Data for this exercise START
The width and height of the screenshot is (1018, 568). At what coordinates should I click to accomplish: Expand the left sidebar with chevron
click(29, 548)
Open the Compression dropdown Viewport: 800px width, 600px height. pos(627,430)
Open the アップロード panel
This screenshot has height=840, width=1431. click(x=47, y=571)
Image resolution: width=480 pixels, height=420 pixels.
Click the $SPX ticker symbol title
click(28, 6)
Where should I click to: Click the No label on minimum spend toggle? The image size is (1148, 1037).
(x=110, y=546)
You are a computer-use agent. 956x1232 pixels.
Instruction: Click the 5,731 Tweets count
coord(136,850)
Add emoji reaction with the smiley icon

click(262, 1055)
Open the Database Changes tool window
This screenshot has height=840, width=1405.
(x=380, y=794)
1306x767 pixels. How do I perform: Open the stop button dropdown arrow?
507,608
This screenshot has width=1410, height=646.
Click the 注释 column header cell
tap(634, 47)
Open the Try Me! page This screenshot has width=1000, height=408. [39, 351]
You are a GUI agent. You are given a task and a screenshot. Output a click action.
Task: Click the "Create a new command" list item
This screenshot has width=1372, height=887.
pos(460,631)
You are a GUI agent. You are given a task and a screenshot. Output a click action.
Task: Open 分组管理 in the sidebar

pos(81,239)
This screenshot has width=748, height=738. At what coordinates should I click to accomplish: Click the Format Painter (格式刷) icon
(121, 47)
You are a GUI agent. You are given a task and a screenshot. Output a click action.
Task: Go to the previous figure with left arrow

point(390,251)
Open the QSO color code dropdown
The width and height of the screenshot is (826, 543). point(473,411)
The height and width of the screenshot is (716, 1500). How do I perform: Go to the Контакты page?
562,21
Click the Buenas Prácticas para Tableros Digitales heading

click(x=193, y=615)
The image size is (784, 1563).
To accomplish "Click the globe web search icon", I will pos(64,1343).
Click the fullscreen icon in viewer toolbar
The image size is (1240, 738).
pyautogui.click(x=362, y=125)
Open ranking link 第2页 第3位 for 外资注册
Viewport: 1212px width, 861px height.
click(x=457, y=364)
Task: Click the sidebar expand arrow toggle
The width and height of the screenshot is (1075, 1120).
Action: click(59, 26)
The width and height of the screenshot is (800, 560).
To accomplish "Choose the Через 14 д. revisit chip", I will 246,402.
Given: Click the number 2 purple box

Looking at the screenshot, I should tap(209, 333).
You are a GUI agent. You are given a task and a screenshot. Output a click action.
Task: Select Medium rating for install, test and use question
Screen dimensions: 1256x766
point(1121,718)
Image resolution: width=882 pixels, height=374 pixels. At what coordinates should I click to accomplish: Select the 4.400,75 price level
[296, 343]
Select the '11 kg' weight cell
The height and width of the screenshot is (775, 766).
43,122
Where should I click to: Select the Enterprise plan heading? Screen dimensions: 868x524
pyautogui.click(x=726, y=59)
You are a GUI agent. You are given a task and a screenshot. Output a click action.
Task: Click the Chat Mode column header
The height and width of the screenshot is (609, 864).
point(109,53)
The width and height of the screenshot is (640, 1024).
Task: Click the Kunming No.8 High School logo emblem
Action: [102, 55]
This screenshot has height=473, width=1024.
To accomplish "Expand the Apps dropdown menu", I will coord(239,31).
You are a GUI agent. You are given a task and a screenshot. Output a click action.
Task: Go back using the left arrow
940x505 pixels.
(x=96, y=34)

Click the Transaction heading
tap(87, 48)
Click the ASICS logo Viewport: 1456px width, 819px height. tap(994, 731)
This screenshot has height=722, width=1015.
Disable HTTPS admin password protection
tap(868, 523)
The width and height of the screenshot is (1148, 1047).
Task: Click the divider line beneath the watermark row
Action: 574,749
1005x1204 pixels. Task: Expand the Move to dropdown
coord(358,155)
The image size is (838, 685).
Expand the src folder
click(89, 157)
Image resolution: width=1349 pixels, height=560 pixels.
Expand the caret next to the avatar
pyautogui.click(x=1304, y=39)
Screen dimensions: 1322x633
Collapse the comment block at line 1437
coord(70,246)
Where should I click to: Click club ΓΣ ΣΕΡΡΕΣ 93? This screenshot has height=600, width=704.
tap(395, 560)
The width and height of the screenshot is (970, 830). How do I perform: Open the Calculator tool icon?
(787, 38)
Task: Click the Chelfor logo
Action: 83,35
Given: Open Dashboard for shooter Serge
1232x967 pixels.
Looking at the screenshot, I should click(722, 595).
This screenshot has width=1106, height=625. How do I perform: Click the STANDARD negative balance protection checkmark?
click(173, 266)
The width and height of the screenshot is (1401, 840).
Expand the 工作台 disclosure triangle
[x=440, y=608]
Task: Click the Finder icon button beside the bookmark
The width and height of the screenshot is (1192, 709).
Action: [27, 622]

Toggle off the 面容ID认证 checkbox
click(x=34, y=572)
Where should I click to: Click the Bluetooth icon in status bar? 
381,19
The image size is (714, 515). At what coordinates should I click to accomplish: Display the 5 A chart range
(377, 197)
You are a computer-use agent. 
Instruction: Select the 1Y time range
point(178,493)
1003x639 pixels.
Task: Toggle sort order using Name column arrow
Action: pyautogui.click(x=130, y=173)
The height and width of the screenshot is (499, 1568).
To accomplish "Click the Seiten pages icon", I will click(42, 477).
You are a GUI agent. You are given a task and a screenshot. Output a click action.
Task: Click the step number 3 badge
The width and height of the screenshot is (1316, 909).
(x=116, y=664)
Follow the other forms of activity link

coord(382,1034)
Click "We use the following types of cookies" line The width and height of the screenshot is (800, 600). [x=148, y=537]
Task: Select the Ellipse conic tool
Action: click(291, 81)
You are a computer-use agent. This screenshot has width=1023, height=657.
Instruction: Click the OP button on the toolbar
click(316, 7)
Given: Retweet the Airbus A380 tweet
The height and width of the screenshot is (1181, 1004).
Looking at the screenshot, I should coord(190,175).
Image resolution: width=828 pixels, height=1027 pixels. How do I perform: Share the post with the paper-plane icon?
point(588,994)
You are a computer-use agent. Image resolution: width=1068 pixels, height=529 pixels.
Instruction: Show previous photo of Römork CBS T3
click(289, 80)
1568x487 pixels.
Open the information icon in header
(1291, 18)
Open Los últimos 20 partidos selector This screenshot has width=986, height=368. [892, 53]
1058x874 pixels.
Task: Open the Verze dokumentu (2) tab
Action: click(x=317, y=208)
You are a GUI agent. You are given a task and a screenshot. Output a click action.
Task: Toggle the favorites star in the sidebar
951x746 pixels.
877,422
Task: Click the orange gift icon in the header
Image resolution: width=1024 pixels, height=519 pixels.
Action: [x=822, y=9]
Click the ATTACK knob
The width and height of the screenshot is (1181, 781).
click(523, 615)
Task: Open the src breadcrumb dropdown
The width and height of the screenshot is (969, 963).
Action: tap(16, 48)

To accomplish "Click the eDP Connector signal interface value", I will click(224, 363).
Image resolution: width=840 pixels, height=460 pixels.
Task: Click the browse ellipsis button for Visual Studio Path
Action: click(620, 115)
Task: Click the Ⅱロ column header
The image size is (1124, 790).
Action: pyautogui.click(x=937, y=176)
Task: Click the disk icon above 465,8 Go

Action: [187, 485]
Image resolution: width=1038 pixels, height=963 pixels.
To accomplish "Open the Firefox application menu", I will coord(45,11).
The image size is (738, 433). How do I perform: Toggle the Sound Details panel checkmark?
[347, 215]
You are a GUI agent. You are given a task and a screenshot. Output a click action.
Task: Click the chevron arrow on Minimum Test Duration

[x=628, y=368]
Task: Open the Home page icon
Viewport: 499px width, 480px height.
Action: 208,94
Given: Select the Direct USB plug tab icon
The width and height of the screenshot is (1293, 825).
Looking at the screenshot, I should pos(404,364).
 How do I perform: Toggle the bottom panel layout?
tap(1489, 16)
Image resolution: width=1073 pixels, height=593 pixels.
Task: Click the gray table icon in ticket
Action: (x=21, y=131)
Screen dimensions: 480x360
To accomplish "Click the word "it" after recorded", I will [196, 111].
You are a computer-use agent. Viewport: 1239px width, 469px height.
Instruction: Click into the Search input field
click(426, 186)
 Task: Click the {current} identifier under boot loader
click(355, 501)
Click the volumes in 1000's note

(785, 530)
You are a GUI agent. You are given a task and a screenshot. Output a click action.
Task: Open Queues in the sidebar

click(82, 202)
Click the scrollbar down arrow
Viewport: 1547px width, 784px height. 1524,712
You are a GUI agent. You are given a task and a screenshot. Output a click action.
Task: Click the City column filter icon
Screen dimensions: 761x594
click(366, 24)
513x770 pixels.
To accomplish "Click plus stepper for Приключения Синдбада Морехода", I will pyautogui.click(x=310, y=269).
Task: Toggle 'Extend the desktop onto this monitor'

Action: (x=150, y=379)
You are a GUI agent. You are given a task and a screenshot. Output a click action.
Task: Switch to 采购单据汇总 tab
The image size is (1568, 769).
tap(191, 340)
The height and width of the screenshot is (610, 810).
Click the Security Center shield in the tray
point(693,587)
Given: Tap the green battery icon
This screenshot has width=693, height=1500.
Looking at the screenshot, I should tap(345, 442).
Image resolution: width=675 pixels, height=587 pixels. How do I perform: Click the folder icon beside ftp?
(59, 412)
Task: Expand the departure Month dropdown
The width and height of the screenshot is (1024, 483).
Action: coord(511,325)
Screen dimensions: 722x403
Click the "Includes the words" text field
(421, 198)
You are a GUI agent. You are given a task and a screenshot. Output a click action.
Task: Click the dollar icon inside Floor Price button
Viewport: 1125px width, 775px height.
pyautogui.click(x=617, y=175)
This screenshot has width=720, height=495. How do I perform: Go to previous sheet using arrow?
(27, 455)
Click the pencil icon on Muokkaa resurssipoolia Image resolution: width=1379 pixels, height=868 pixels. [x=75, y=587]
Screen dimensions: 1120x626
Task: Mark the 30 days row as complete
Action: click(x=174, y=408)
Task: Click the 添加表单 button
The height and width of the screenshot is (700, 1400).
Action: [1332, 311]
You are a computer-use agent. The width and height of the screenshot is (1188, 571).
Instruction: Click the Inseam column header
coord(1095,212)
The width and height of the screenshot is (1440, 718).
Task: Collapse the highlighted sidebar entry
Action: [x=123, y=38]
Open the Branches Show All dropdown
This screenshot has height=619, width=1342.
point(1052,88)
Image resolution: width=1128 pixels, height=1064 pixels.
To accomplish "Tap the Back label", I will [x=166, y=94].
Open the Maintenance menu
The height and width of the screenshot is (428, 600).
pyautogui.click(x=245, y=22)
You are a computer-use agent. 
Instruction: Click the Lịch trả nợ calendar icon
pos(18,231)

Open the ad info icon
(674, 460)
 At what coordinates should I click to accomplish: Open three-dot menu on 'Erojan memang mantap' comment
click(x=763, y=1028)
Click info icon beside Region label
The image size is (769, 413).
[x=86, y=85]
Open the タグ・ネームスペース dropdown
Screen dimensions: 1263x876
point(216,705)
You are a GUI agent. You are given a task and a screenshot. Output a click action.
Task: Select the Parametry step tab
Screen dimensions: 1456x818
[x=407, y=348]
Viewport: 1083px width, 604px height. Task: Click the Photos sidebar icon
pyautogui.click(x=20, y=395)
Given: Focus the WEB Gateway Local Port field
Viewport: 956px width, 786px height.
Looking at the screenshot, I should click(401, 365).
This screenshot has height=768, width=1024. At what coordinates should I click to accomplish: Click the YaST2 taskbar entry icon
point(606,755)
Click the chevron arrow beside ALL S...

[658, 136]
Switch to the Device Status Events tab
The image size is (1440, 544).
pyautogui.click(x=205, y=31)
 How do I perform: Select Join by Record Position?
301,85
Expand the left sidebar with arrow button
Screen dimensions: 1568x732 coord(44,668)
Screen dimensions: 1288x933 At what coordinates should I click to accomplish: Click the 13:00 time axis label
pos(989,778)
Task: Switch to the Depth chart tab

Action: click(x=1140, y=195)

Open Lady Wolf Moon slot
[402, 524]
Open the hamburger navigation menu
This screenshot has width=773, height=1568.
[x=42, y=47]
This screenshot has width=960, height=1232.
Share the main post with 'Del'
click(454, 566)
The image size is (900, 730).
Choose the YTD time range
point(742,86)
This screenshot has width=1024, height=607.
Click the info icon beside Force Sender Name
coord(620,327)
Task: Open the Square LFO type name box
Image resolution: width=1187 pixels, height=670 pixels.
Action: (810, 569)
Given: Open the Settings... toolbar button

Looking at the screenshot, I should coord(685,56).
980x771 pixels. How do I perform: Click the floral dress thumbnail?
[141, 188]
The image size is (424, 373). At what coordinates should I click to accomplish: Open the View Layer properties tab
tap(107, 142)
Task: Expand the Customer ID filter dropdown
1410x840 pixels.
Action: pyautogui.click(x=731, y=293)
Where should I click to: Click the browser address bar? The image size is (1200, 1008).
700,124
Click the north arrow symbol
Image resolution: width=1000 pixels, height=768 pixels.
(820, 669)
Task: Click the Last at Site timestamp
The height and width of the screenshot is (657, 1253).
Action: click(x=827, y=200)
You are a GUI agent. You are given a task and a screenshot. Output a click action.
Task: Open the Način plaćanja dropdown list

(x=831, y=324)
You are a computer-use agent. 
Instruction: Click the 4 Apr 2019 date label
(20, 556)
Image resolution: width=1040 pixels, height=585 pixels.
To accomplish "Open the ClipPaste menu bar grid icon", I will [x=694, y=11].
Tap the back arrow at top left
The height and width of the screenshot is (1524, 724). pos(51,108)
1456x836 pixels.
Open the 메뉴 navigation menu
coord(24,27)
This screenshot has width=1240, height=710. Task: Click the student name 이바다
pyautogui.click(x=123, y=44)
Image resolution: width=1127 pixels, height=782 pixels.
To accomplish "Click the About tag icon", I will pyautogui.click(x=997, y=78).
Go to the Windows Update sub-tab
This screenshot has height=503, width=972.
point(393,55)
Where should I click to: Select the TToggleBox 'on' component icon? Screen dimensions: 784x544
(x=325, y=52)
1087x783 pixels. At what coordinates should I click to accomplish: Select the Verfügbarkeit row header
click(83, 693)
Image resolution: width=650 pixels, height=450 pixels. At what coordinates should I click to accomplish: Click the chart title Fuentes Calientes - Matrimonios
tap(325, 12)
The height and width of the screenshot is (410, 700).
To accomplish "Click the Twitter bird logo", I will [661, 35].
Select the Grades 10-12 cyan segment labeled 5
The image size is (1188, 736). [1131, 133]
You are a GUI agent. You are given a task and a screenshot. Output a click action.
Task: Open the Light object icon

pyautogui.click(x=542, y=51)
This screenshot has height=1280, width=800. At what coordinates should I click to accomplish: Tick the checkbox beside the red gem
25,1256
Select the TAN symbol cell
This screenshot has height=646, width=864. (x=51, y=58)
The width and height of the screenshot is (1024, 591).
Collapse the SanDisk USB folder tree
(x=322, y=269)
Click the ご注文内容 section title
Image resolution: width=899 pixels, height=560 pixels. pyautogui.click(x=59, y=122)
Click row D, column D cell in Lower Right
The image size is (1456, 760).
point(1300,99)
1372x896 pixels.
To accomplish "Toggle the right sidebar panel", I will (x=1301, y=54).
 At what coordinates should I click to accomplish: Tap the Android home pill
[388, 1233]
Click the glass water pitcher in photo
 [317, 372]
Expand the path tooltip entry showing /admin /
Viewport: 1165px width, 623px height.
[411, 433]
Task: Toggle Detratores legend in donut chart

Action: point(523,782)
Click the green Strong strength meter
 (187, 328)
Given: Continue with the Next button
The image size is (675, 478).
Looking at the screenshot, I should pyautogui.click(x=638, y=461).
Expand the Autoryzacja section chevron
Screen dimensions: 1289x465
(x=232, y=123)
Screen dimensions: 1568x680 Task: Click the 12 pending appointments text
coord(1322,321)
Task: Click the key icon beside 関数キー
Data for this exercise END
Work order —
Each line above that contains the string "filter" should be copied.

Solution below —
Task: Click the City column filter icon
Task: Expand the Customer ID filter dropdown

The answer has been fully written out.